[Items from a data source]
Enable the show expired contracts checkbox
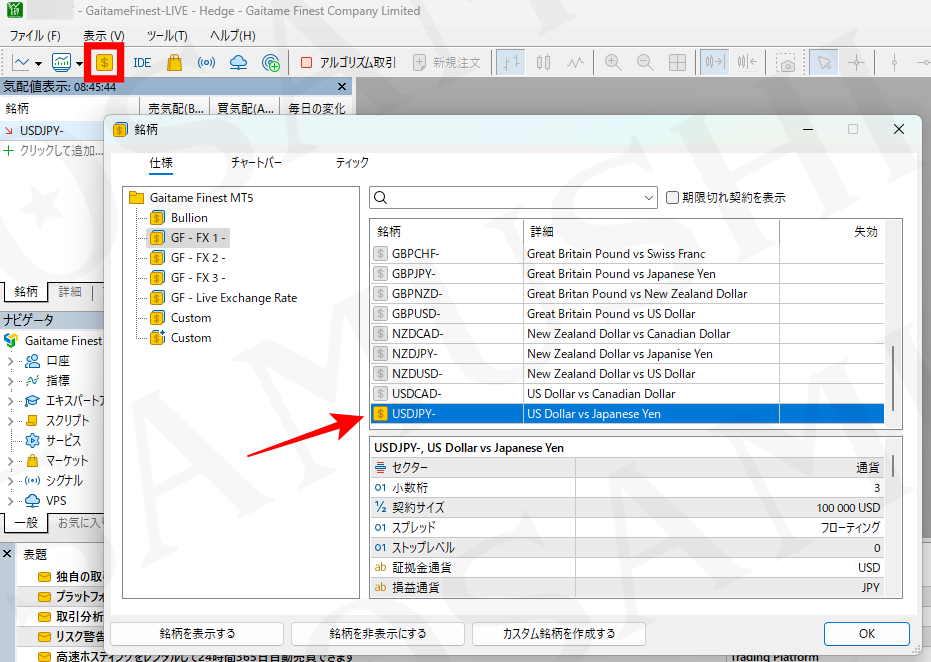673,198
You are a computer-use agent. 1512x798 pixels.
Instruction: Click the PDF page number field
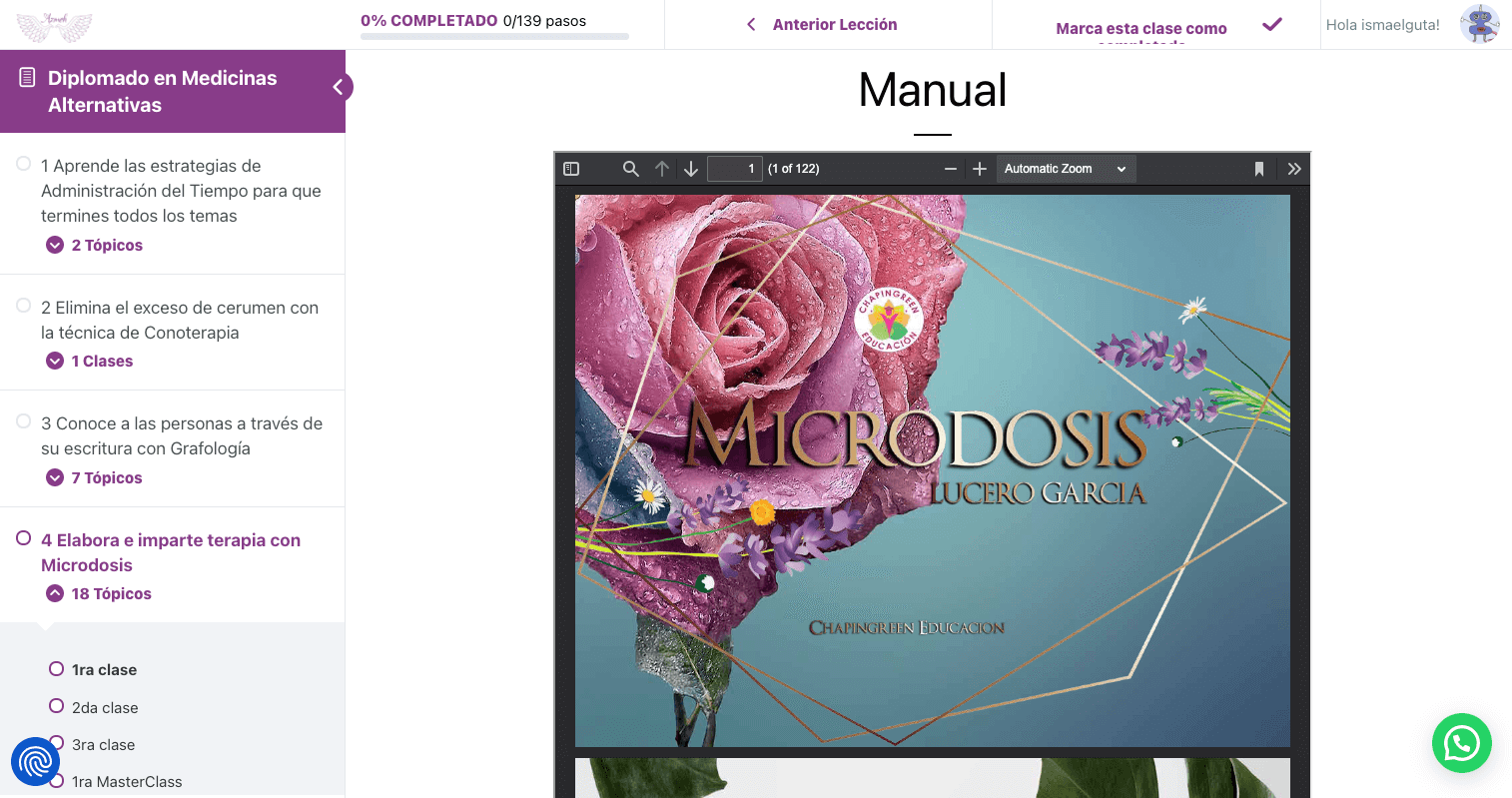734,169
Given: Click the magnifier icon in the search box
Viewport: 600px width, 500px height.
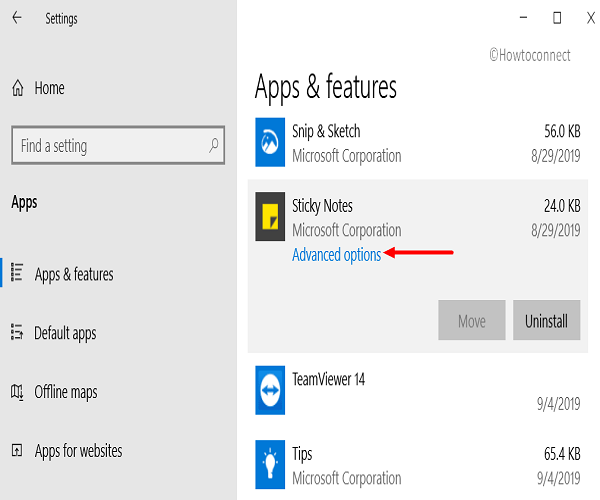Looking at the screenshot, I should [x=214, y=145].
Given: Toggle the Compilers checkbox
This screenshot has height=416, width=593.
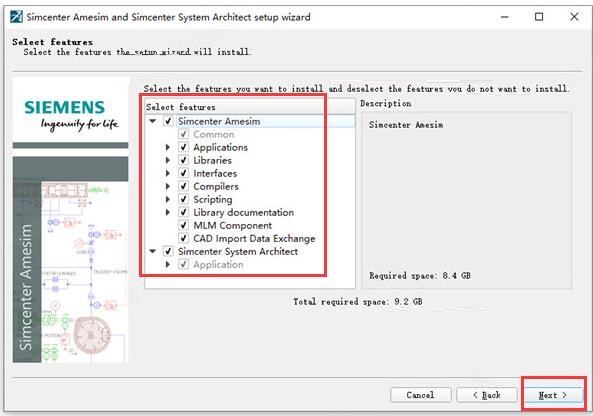Looking at the screenshot, I should tap(183, 186).
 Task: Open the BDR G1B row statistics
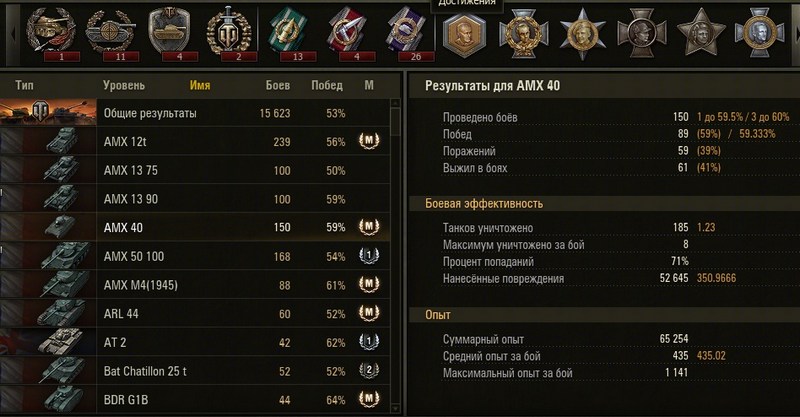(200, 401)
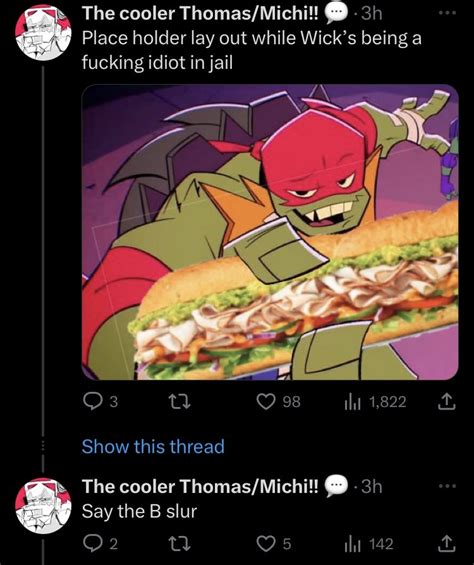Open the turtle and sandwich image
The image size is (474, 565).
(270, 232)
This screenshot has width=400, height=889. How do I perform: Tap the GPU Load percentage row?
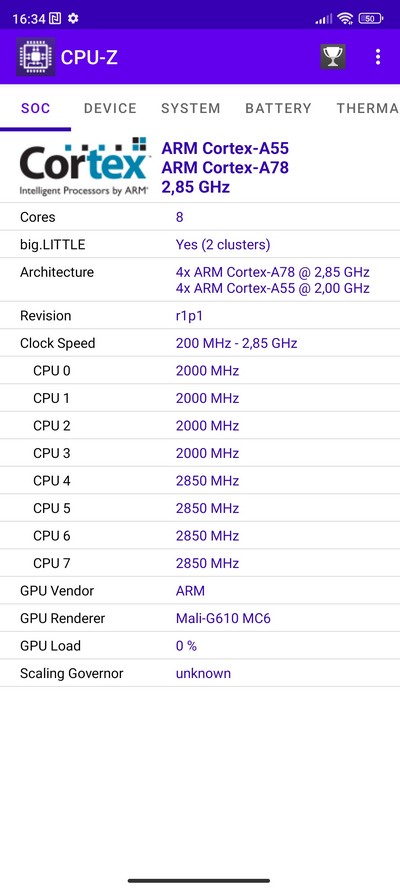200,646
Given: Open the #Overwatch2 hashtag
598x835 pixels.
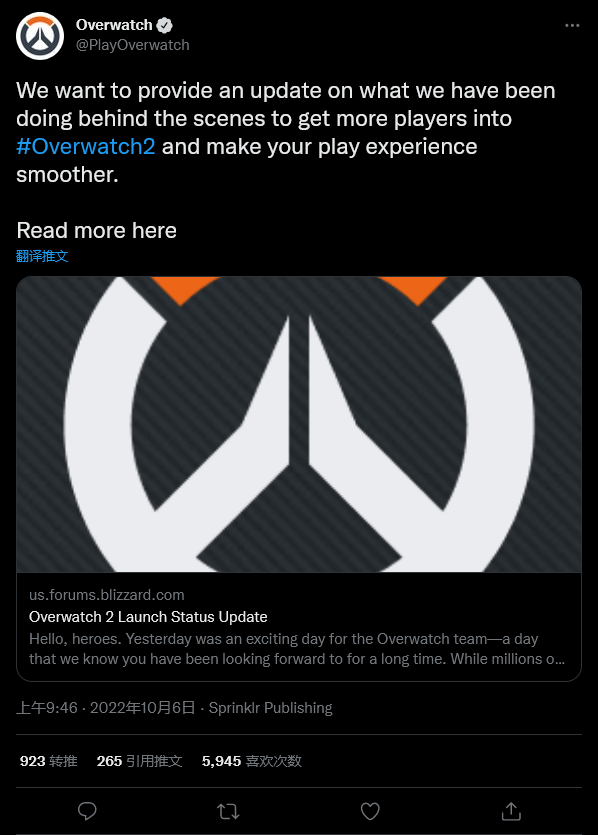Looking at the screenshot, I should tap(86, 146).
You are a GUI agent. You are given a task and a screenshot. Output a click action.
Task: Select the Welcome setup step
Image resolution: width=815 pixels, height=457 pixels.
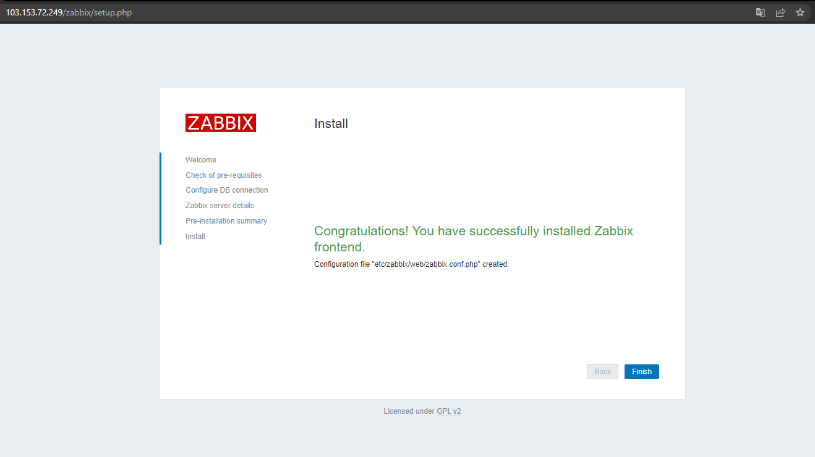click(x=201, y=160)
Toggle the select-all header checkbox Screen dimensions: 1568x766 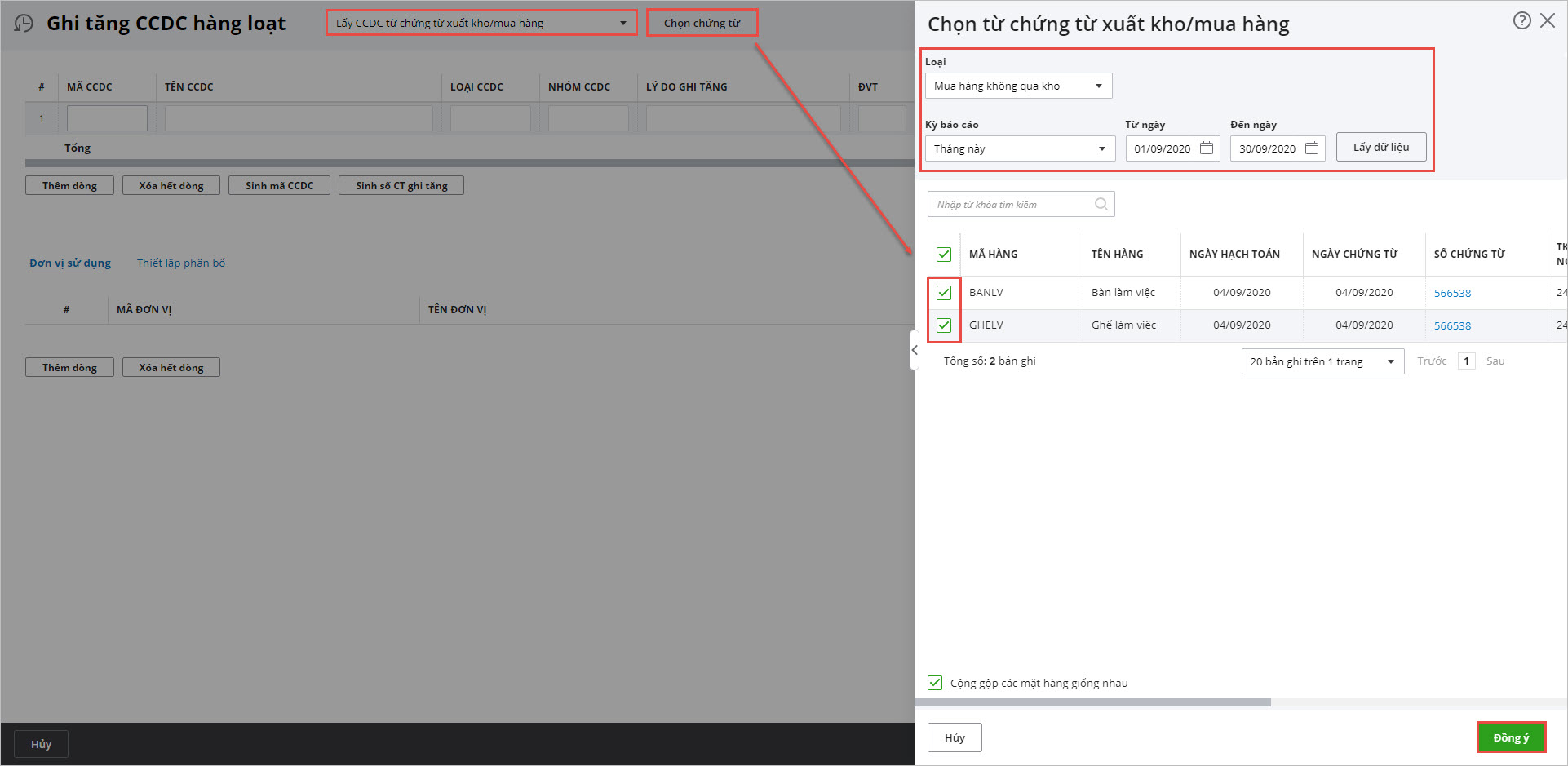click(944, 254)
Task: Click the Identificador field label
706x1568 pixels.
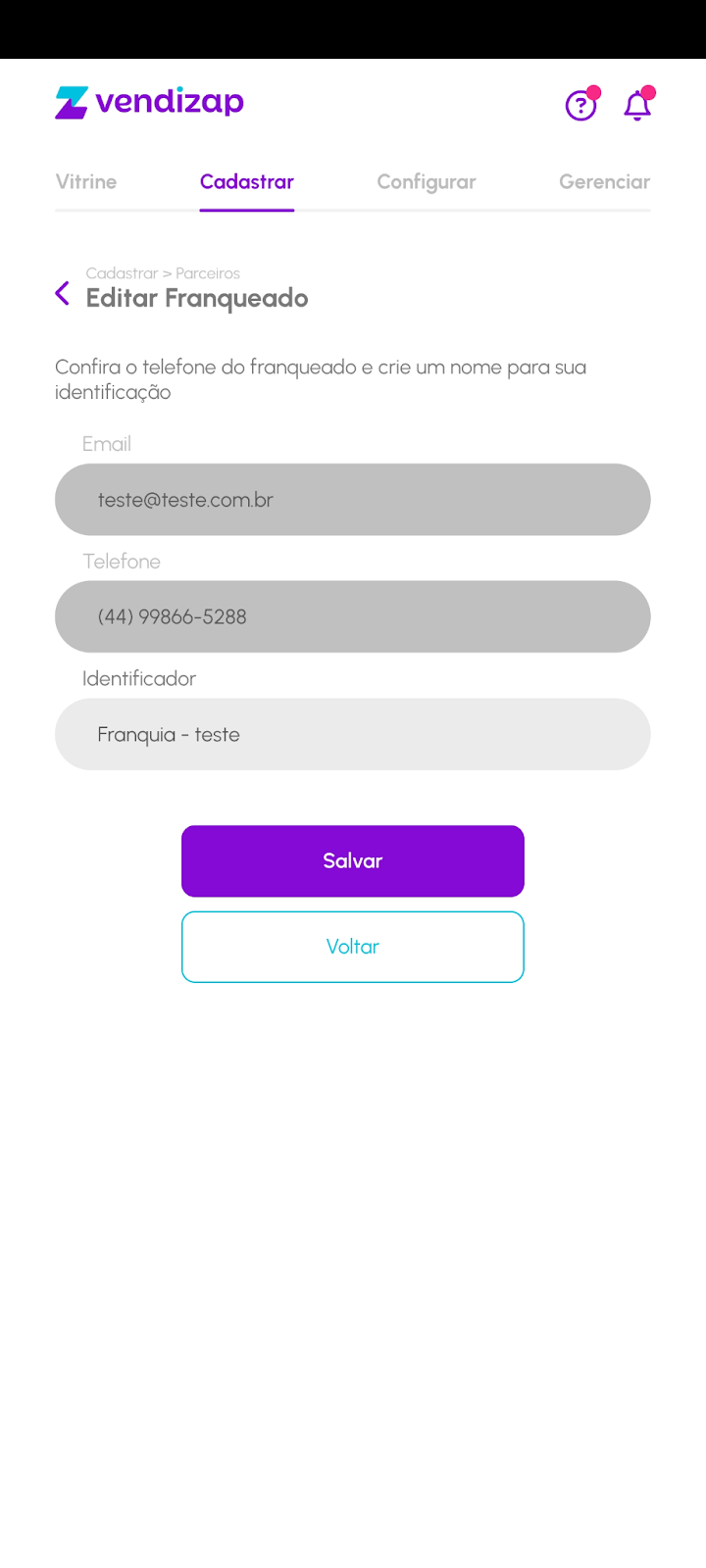Action: (x=139, y=678)
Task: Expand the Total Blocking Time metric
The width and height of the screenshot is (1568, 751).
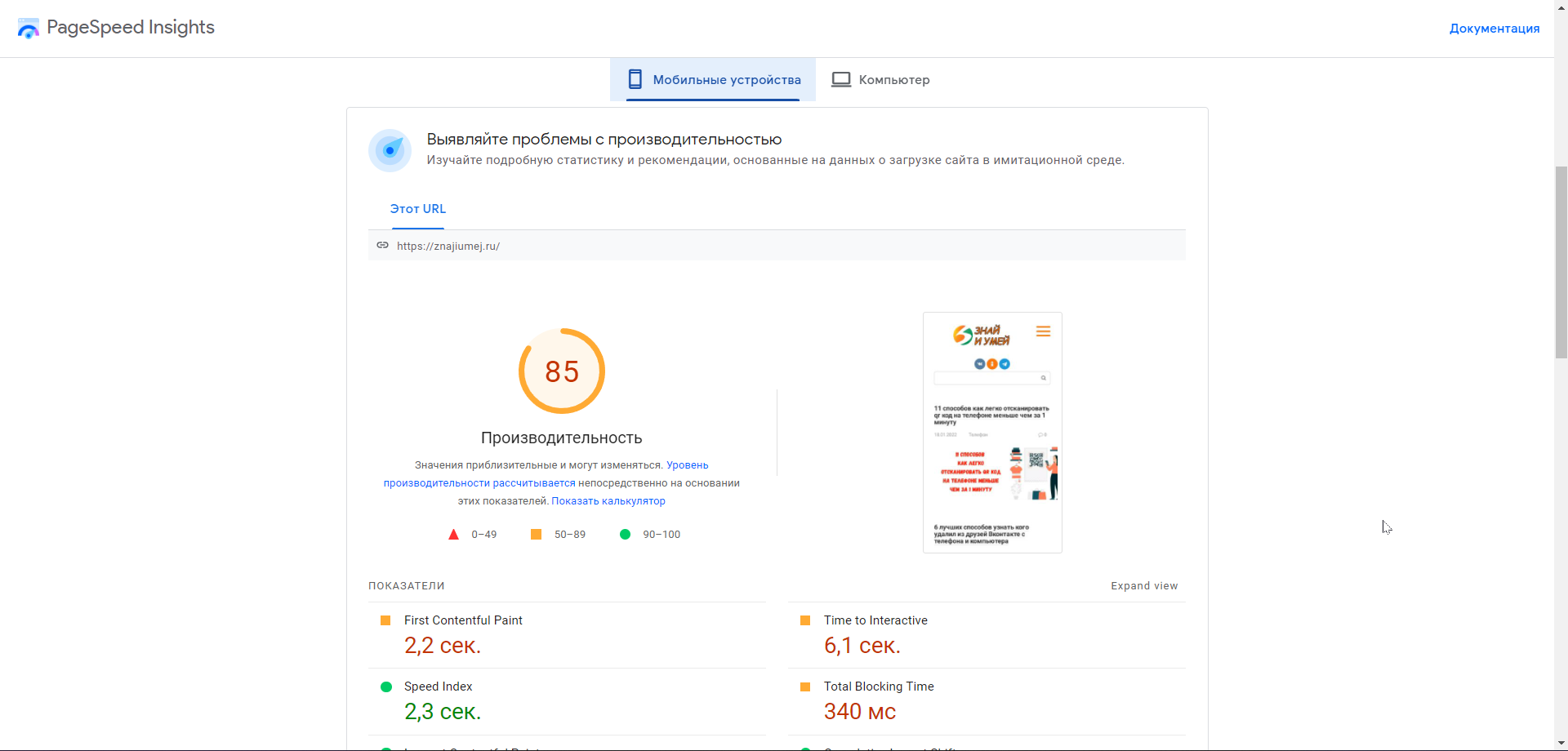Action: 878,687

* Problem requirements *
Using the records above, print exactly the lines between the ones containing "This screenshot has width=400, height=889." and "Task: Select the Welcome setup step", inclusive, and nothing else; no pictures.

* Answer to this task *
This screenshot has width=400, height=889. How do I perform: Tap the GPU Load percentage row?
200,646
Given: Open the #Overwatch2 hashtag
598x835 pixels.
Looking at the screenshot, I should tap(86, 146).
You are a GUI agent. You are given a task and a screenshot. Output a click action.
Task: Select the Welcome setup step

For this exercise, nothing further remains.